Some may underestimate the importance of proper yachting etiquette, but following simple rules can be a matter of safety as well as respect. When chartering a yacht, you may feel luxuriously spoiled, as the crew’s number one goal is to please you. Even though they are there to “serve” you, remember, they are not your “servants.” …
1. Ask permission to come aboard
Stepping on board a yacht is much like entering someone’s home. You would never enter without first ringing the bell or knocking and waiting for someone to invite you in. The same courtesy applies when boarding your chartered yacht. It is considered proper etiquette to ask the captain for permission to board.
2. Remove shoes when boarding
The yacht you have chartered is owned and maintained by someone who probably takes great pride in their investment. The deck surface is generally highly polished with varnish, and can be easily marred and damaged by the bottom of your Manolo heels or Testoni shoes. When you return to the boat from a sightseeing excursion or a trip to the beach, it is important to be aware that your feet or shoes do not have oil, grease, tar, or sand that can be tracked back onto the yacht. Canvas shoes or deck shoes are a great option.
3. Bring soft luggage
Unlike The Plaza or The Ritz-Carlton, most yachts do not have lavish, full-size closets to store your clothes. As a result, it would not be realistic to bring three large steamer trunks. As a courtesy to the other guests, the crew, and the lack of space, pack lightly in soft luggage that can be easily stowed aboard the yacht.
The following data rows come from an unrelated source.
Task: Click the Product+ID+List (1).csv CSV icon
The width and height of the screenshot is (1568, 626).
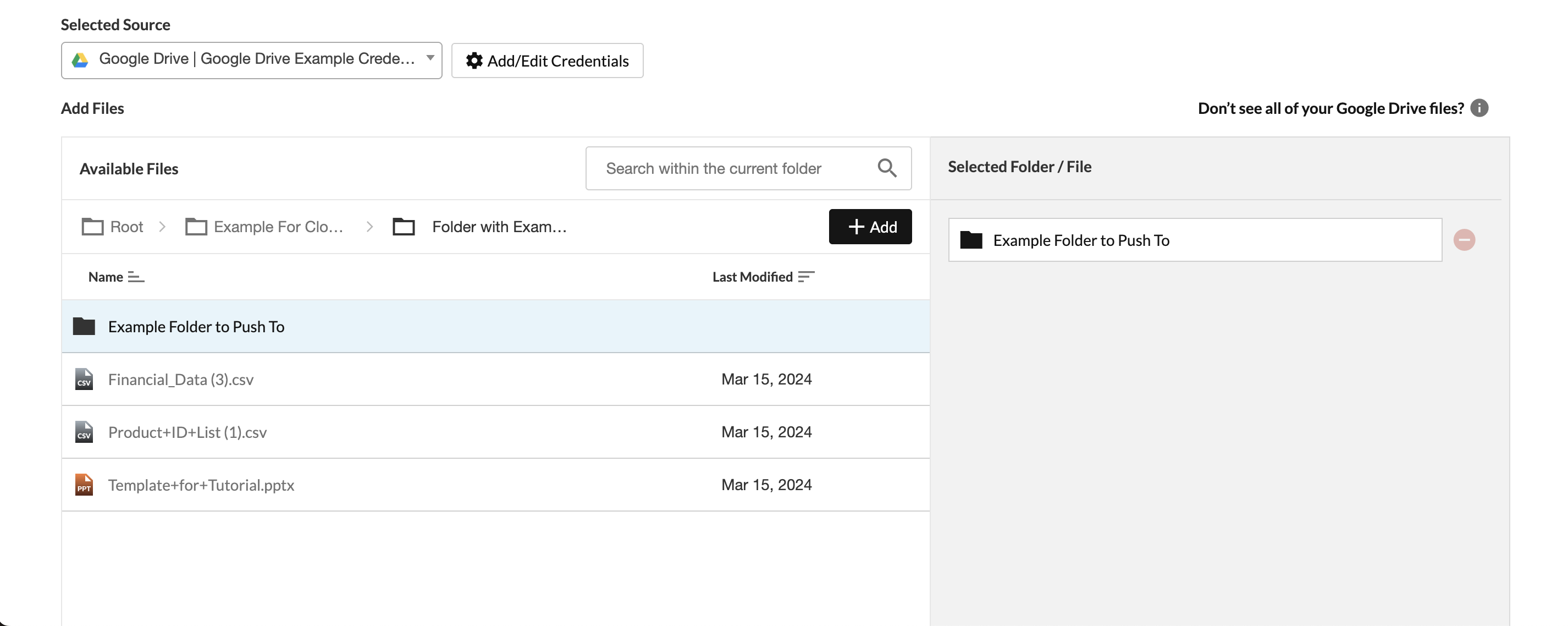Action: [x=84, y=432]
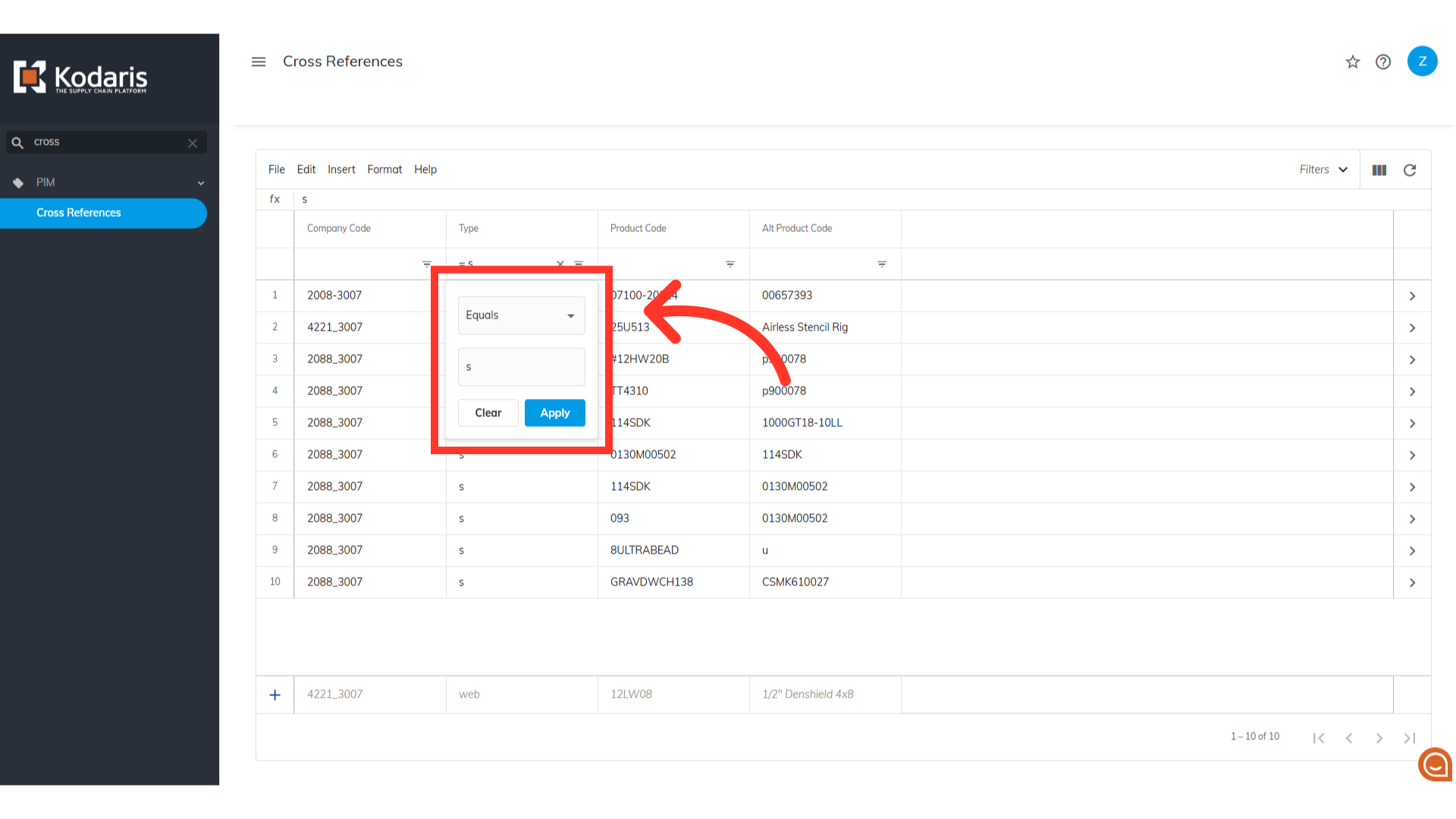Open the Format menu

(x=384, y=170)
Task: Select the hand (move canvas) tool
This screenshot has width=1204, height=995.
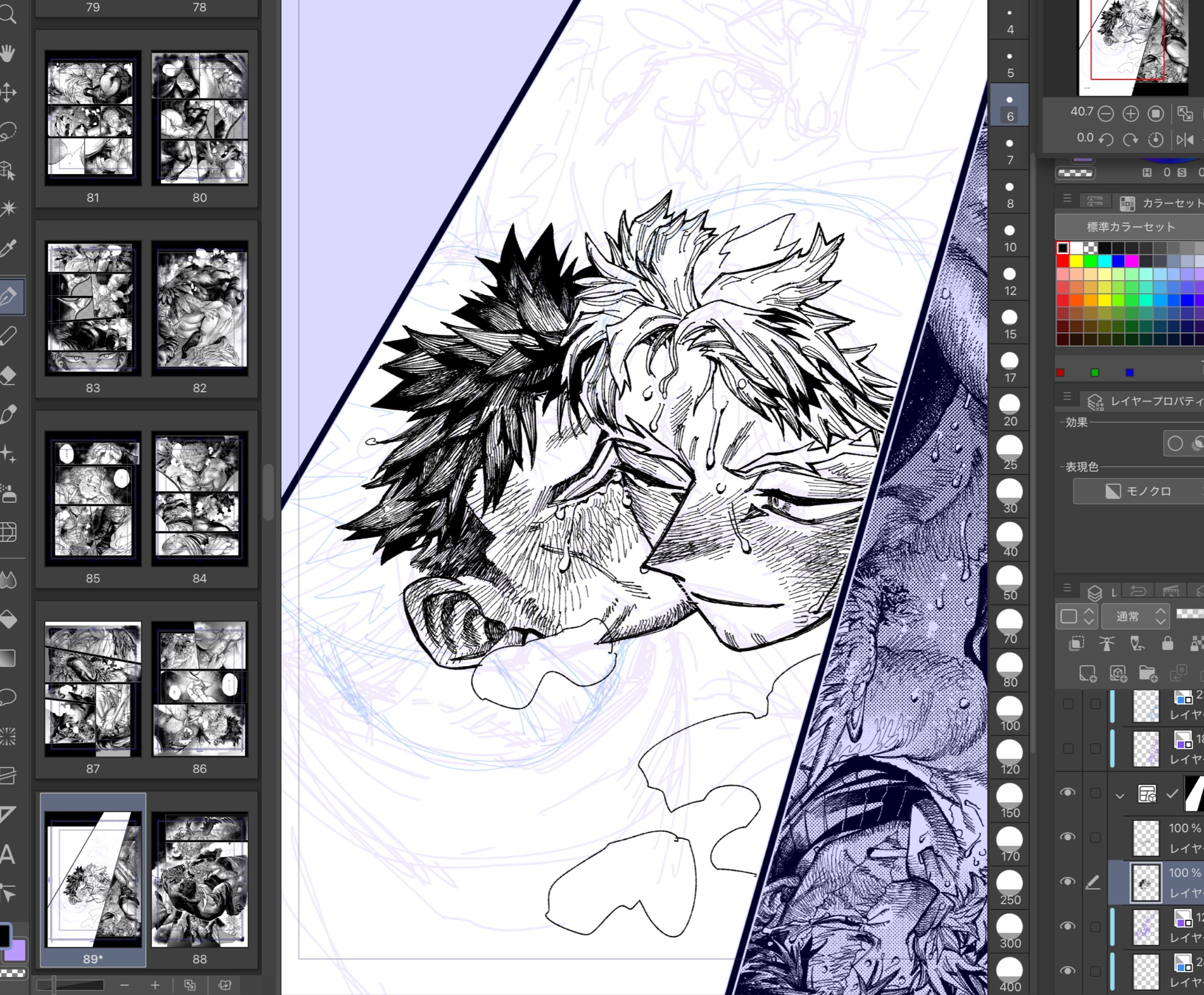Action: [8, 54]
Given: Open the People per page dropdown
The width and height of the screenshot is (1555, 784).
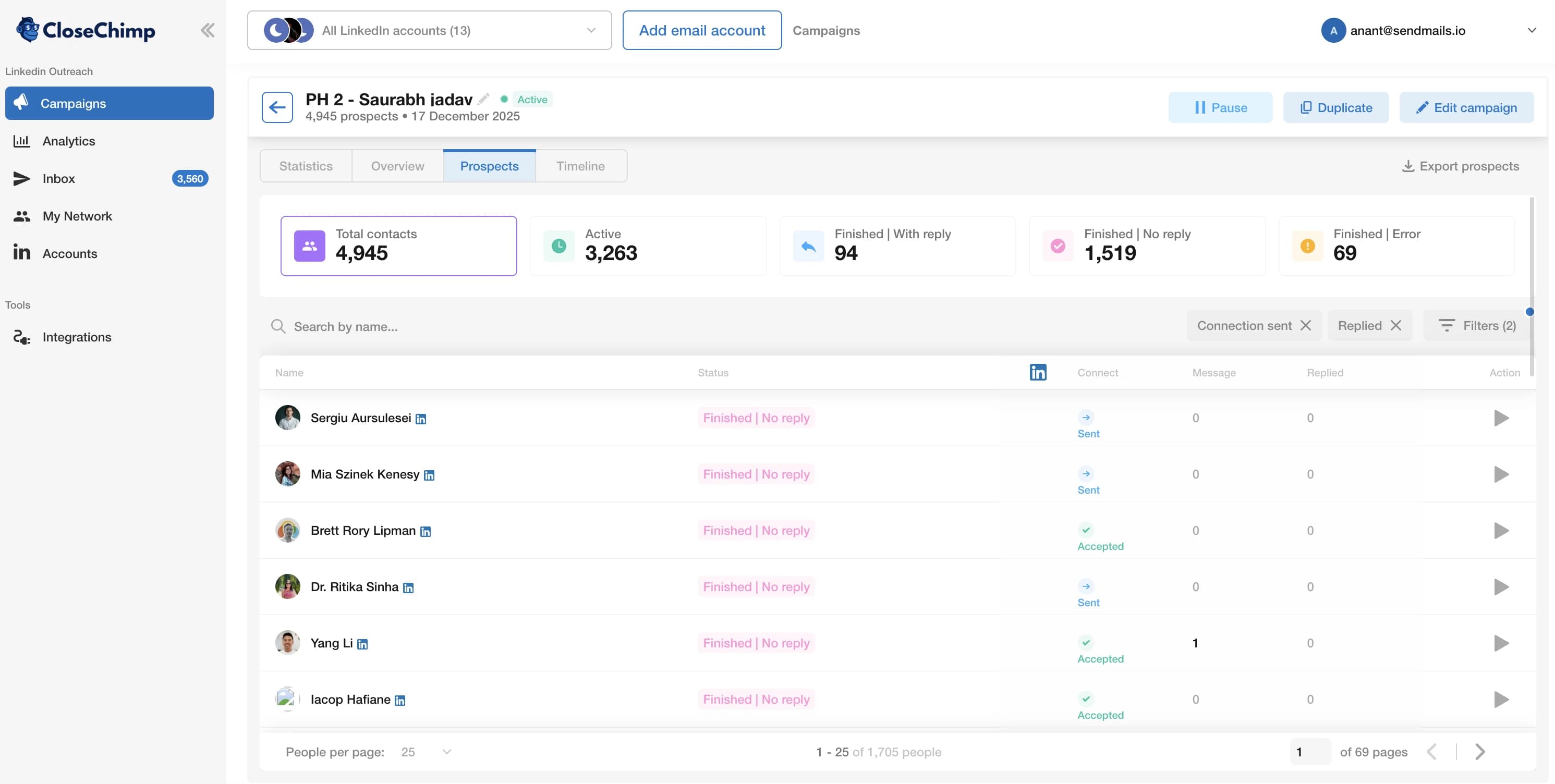Looking at the screenshot, I should 445,752.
4. Don’t overindulge during Happy Hour
One of the perks of a charter vacation is that you may enjoy “Happy Hour” aboard the vessel or on the shores of an exotic island with the locals. You may meet someone from another chartered vessel or from the village where you have anchored whom you wish to invite on board. Whether it is for one cocktail or to show off the yacht you’ve chartered, etiquette and protocol dictate that you first ask the captain’s permission.
5. Keep the noise level down
There is nothing as soothing as the sound of waves gently hitting the side of a boat as you relax on deck or drift off to sleep. To have that calm rudely interrupted by the sounds of loud voices and blasting music can cause anyone to lose their cool. As sound can clearly travel from one end of the yacht to the other, there is a chance that your comments may reach the ears of others… this is a fatal faux pas that could cause tension for the rest of the voyage.
6. Don’t enter the galley unless specifically invited
It is exciting to inspect the yacht on which you are sailing. Don’t barge in and expect to be greeted with open arms, especially when meals are being prepared. Just as we would not like to be disturbed when preparing a meal for an elaborate dinner party, the same holds true of those in the galley. Ask for permission and find out when would be a good time for you to take a tour.
7. Don’t waste fresh water
There is nothing like a cold, refreshing glass of ice water when you’ve been in the sun all day. On a yacht, there are a certain number of gallons of fresh water aboard. Running out of fresh water can be quite serious, not to mention potentially fatal. It is important that each guest aboard respect the regulations regarding the use of fresh water. Many charters have rules about washing your hair with fresh water and permission is sometimes granted only from your captain. Of course, there is no limit to the amount of salt water that may be used.
8. Follow the head instructions
Believe it or not, there is an etiquette regarding the marine toilet…also known as “the head.” Clogging the head will not only cause you much embarrassment, but will inconvenience the crew and fellow guests as well. If you are unfamiliar with how to operate the head, take a minute and ask a crew member. If you do indeed clog the head, it may be necessary for a crew member to disassemble and unclog it. It has been said that you may put anything into a marine toilet as long as it has been ingested first; except for a miniscule amount of toilet paper.
9. Obey the captain
The captain of your chartered yacht is responsible for the well-being and safety of each person aboard. Just like a scout leader or teacher, the captain has final say over almost everything on the boat. There is nothing you can do about it, but respect the rules.
10. Tip the crew
It is considered proper etiquette to tip your crew from 10?15% of the charter fee based upon services rendered. It is customary for the charter party to leave the gratuity with the captain, with suggestions on how it should be distributed. Remember, during your stay aboard the yacht, the crew has been your navigation team, wait staff, bartender, gourmet chef, and housekeeper. Not to mention, dinghy driver, tour guide, diving instructor, backgammon opponent, etc. Take all of the above into account when determining your tip.